◆ **TEXT ZUR ANALYSE**
※ ※ ※

Haus am Kleistpark
Jury zum Kunstpreis des Haus am Kleistpark 2026; v.o.l. Daniel Milnes, Wanda Stolle, Franciska Zólyom, Marta Djourina, Rossella Scrascia (Protokollantin), Franziska Schmidt ©Andreas Meichsner
Die Nominierten für den Kunstpreis des Haus am Kleistpark 2026
Letzte Woche tagte die Jury, bestehend aus Franciska Zólyom, Direktorin und Kuratorin der Galerie für zeitgenössische Kunst (GfZK) Leipzig; Wanda Stolle, Künstlerin; Daniel Milnes, Kurator am DAS MINSK, Kunsthaus in Potsdam; Marta Djourina, Künstlerin; sowie Franziska Schmidt, Galerieleiterin der Kommunalen Galerien Tempelhof-Schöneberg. Aus 430 Bewerbungen wurde die Shortlist ausgewählt.

※ ※ ※

◆ **VERSTÄNDNIS PRÜFEN**
#1 Aus wie vielen Bewerbungen wählte die Jury laut dem Text über den Kunstpreis des Haus am Kleistpark die Shortlist aus?
#2 Führe den Text über den Kunstpreis des Haus am Kleistpark nach seinem letzten Satz weiter.
Die Datensätze sind eigenständiges Material und gehören nicht zum Text.

◆ **Dateneinträge**

※ ※ ※

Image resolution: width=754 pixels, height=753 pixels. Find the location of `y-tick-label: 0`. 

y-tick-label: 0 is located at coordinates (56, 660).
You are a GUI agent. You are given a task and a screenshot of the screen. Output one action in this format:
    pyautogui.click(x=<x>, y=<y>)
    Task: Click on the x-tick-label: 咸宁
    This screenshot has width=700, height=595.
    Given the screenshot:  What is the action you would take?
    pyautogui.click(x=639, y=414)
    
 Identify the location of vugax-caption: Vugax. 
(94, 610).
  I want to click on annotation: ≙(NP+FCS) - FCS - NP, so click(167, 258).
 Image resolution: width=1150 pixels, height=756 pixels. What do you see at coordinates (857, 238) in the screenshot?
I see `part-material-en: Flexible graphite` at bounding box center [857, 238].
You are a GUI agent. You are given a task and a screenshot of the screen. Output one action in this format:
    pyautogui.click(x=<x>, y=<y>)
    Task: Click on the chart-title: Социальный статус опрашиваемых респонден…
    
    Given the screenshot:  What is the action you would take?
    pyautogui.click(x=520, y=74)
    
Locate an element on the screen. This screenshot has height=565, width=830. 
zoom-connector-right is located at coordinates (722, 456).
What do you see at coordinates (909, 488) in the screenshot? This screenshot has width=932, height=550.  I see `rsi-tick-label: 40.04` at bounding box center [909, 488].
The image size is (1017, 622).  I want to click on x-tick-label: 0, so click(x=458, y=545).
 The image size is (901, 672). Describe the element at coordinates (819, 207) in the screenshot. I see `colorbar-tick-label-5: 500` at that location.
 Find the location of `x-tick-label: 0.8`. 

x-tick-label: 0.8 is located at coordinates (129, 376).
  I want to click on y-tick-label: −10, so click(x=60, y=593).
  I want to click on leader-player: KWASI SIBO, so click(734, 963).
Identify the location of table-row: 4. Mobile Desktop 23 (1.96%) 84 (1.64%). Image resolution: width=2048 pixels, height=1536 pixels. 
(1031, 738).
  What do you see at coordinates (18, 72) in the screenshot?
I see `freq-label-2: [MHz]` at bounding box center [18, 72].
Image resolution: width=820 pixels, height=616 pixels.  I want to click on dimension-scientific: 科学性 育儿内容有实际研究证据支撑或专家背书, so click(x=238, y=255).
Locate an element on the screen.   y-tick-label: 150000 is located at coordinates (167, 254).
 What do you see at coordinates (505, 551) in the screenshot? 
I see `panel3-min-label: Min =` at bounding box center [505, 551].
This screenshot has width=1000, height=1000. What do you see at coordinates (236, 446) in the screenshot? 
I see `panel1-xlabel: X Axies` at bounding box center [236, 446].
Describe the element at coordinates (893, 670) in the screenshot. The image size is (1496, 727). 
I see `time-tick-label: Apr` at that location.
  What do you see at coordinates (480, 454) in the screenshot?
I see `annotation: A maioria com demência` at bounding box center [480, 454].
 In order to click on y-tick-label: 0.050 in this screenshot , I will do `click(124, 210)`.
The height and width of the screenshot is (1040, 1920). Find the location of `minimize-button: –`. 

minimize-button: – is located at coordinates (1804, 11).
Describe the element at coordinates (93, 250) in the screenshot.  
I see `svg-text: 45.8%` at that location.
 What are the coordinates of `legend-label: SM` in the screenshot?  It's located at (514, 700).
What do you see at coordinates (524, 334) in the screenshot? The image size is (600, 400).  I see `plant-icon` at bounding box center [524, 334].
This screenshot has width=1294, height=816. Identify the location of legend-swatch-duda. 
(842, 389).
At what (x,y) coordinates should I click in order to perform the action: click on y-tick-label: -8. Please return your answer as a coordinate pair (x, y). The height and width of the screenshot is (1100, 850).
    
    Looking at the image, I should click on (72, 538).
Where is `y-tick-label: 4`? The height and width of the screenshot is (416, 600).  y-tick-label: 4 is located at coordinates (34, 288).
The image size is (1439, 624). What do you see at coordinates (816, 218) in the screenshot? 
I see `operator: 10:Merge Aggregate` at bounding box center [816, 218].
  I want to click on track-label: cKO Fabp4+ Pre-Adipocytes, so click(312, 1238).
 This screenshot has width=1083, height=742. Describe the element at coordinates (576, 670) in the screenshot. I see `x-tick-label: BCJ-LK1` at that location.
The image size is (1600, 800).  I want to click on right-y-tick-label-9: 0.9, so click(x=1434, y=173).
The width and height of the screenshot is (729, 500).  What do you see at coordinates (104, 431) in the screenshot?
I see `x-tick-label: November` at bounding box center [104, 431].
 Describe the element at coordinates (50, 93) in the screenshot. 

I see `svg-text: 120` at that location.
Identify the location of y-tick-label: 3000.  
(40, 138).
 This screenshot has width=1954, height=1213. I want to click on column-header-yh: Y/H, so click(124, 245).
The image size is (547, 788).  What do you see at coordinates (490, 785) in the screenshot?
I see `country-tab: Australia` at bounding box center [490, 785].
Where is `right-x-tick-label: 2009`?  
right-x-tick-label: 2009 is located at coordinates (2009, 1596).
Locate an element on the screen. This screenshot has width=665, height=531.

※ ※ ※

◆ **ERGEBNISSE DER ÜBUNG**
#1 Aus 430 Bewerbungen.

#2
Nominiert für den Kunstpreis des Haus am Kleistpark 2026 sind:
Paula Doepfner, Lotte Meret Effinger, Andrea Freiberg, Sabine Groß, Cornelia Herfurtner, Dina Khouri, Benjamin Kunath, Kaarina-Sirkku Kurz, Marei Loellmann, Uta Neumann, Lisa Peters, Sophie Constanze Polheim, Wagehe Raufi, Katharina Reinsbach, Maxi Thom und Emma Zimmermann.
Das Oberthema lautet in diesem Jahr „FRACTURE”. Der Begriff verweist auf Brüche und Risse, die sich sowohl in inhaltlichen Fragestellungen als auch in Materialien, Umsetzung und technischen Verfahren zeigen können. Der Bruch erscheint dabei als Erfahrung und als künstlerisches Mittel zugleich: als Fragmentierung, Unterbrechung oder Verschiebung, die die Wahrnehmung verändert. Zu sehen sind Werke aus den Bereichen Malerei, Zeichnung, Skulptur, Installation, Textil und Video.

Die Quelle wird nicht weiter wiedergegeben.